GIVEN TEXT.
As well as counting down the top twelve films, I’m also going to count down my top twelve movie related “moments” of 2012. The term “moment” is elastic, so expect some crazy nonsense here. And, as usual, I accept that my taste is completely absurd, so I fully expect you to disagree. With that in mind, this is #2

When it comes to end of year “best of” lists, comedy seems to draw the short straw as a genre. Like some of the less earnest genres, comedy is far too easily overlooked in favour of something more “worthy” of attention. Seth MacFarlane’s Ted has been something of a contentious film this year. Depending on where you sit, the film is either the epitome of everything wrong with American comedy, or it was a refreshingly profane yet heartfelt breath of fresh air. I lean more towards the latter than the former, and I appreciated the way that it played to MacFarlane’s strengths – concealing a surprisingly sincere sentiment behind a cynical and glib exterior.

TASK GOAL.
Answer these questions from the text about 2012 movie moments:
1. How many films is the writer counting down?
2. What number does this entry hold in the countdown of moments?
3. Whose film is Ted?
These rows aren't needed.

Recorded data
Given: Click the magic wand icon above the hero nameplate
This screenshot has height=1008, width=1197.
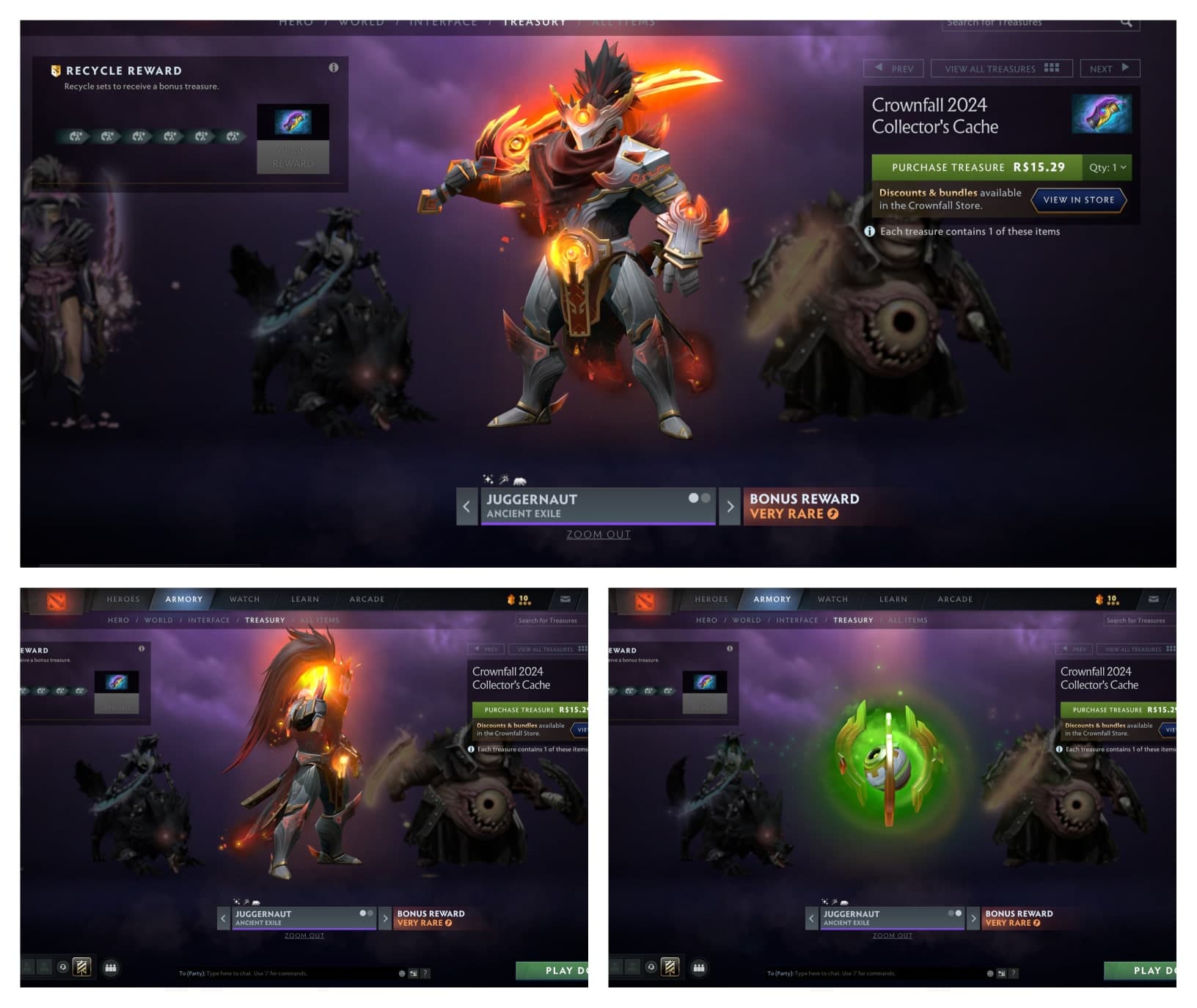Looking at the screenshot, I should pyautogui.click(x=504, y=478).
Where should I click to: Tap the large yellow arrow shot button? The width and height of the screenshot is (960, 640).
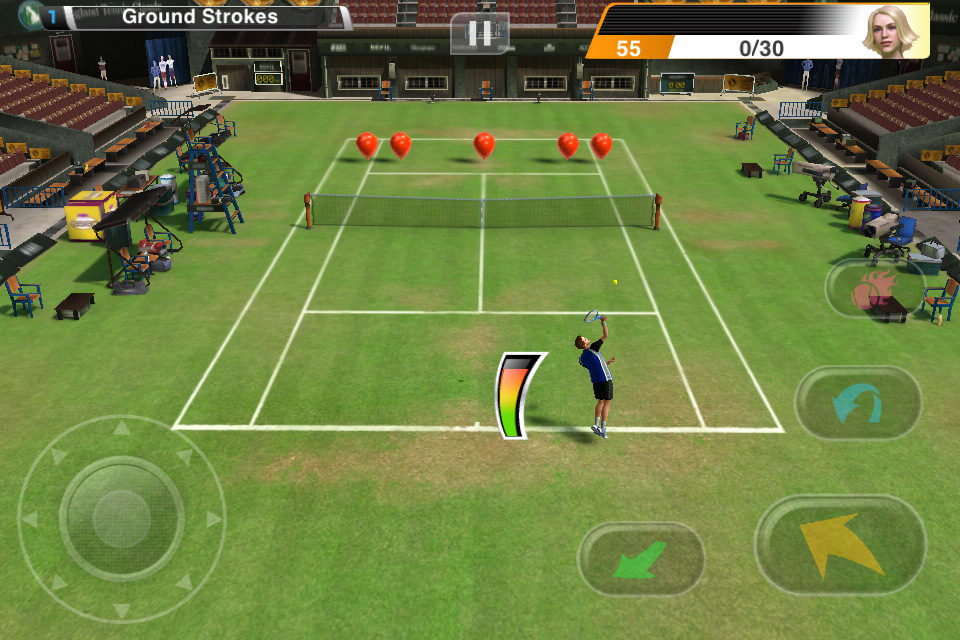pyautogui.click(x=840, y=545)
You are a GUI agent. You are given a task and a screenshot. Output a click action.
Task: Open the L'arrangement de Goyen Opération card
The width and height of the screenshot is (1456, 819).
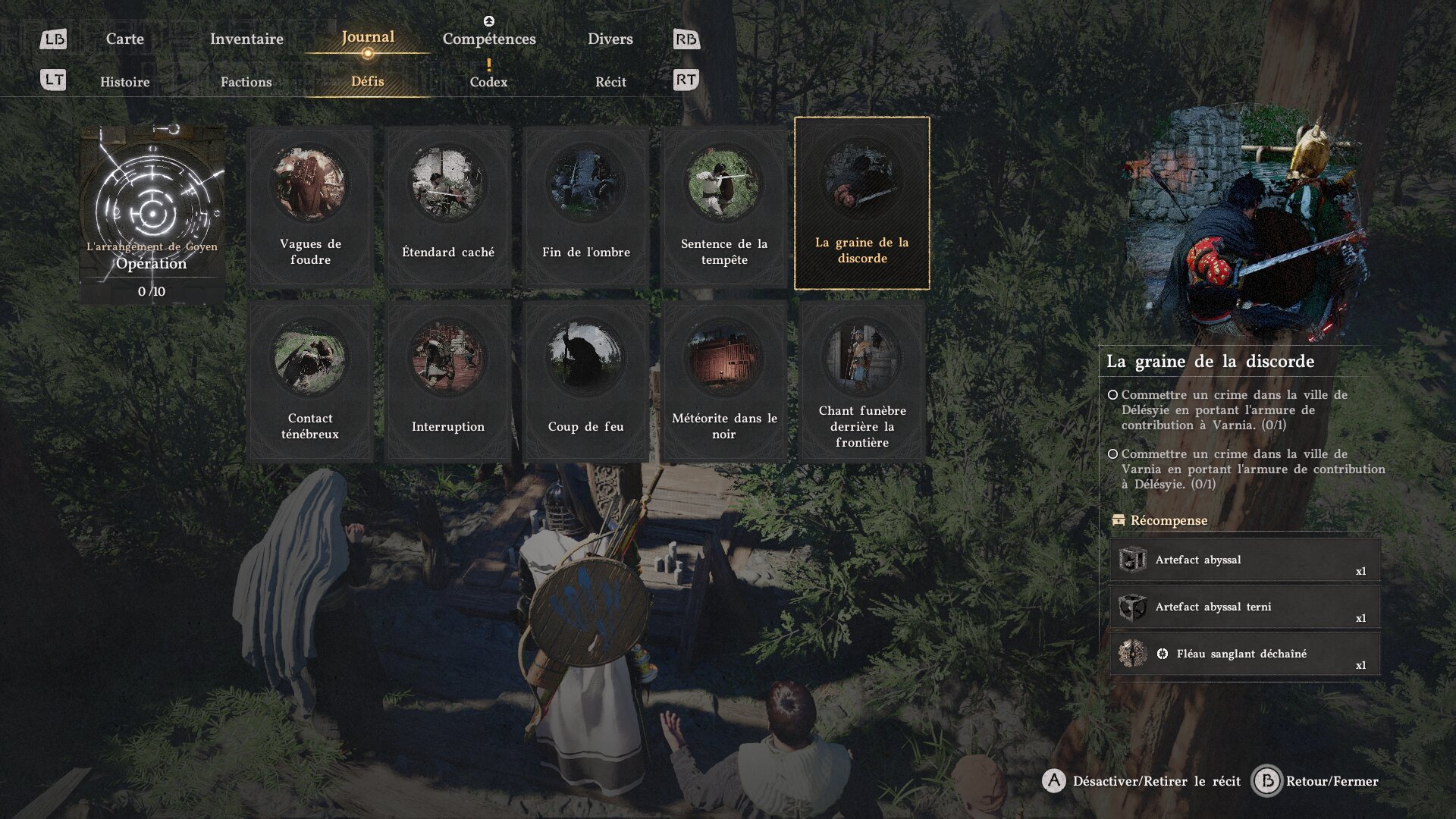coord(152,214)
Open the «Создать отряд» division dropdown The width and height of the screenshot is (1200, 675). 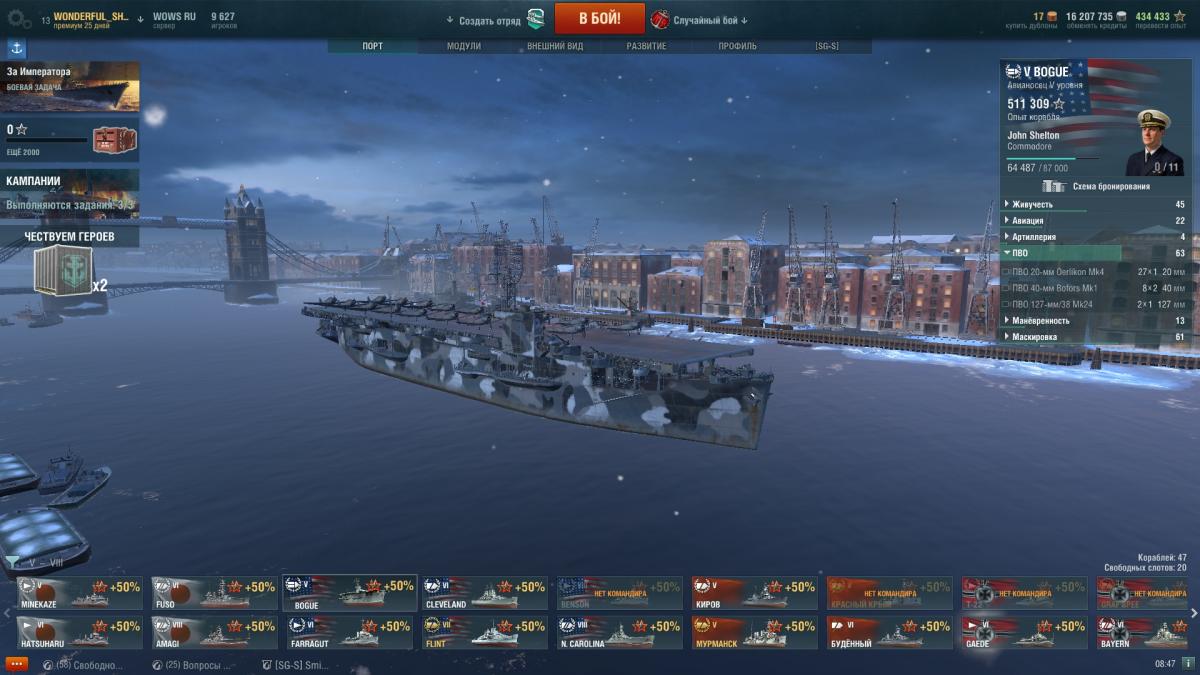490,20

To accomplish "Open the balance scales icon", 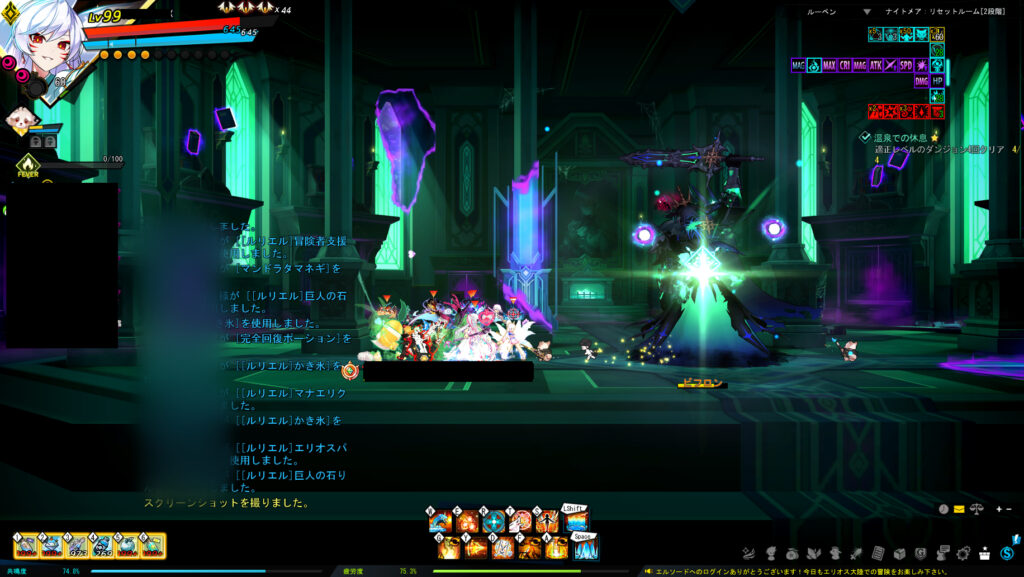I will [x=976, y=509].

RESULT.
1. Twelve
2. #2
3. Seth MacFarlane's